Problem details
In the data below, repeat the line containing "Screen dimensions: 807x454" and every following line exactly, up to and including the last line. Exclude pictures.

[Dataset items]
%%

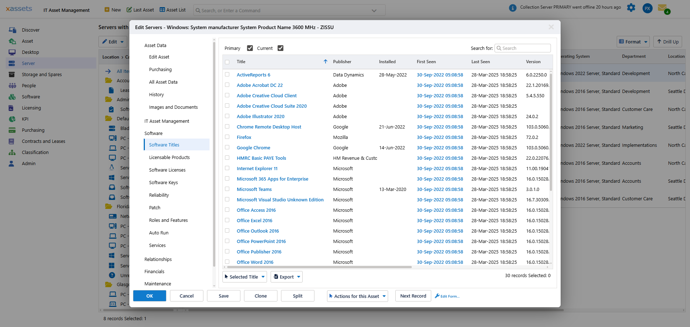Click the Next Record button
Screen dimensions: 690x327
(x=413, y=296)
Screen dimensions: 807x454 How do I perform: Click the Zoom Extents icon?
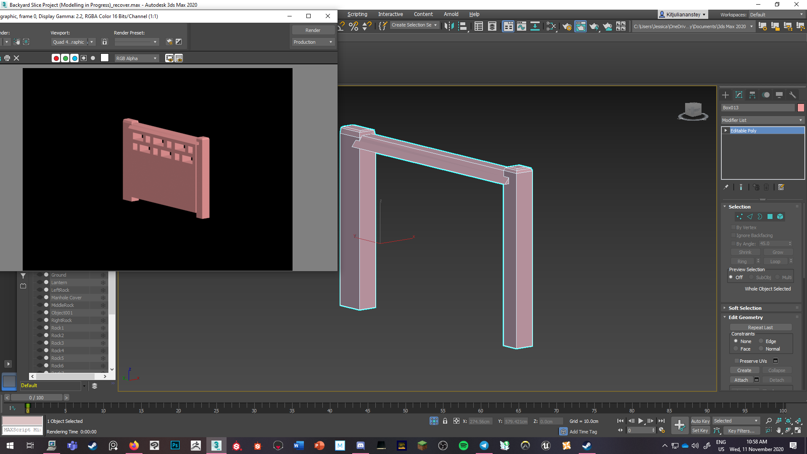[788, 421]
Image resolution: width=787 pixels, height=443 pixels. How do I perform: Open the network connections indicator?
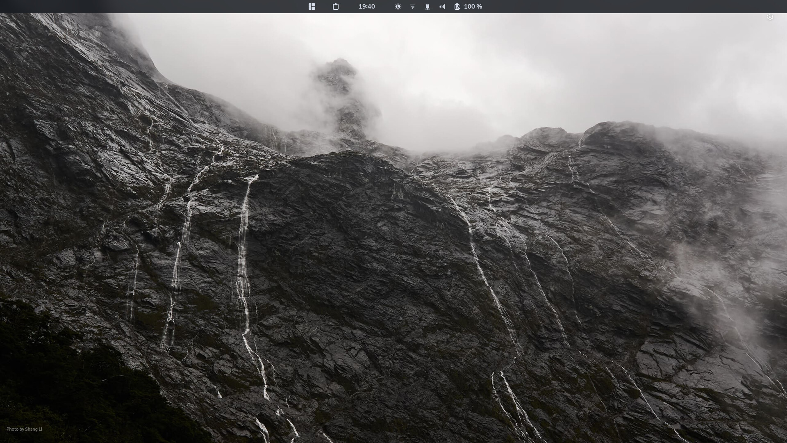tap(413, 7)
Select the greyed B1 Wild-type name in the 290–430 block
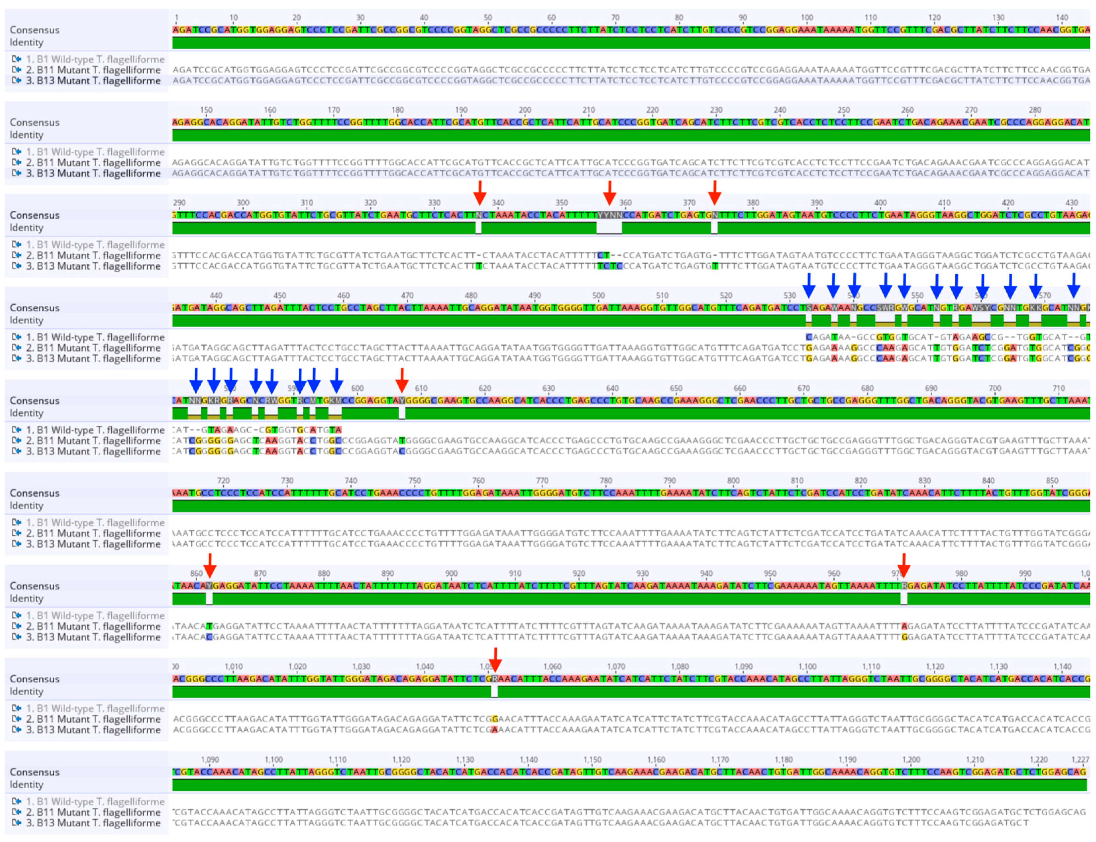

%%

Response box
Screen dimensions: 807x454 How do I perform: Click the Zoom Extents icon?
[788, 421]
Image resolution: width=787 pixels, height=443 pixels. How do I perform: Open the network connections indicator?
tap(413, 7)
Select the greyed B1 Wild-type name in the 290–430 block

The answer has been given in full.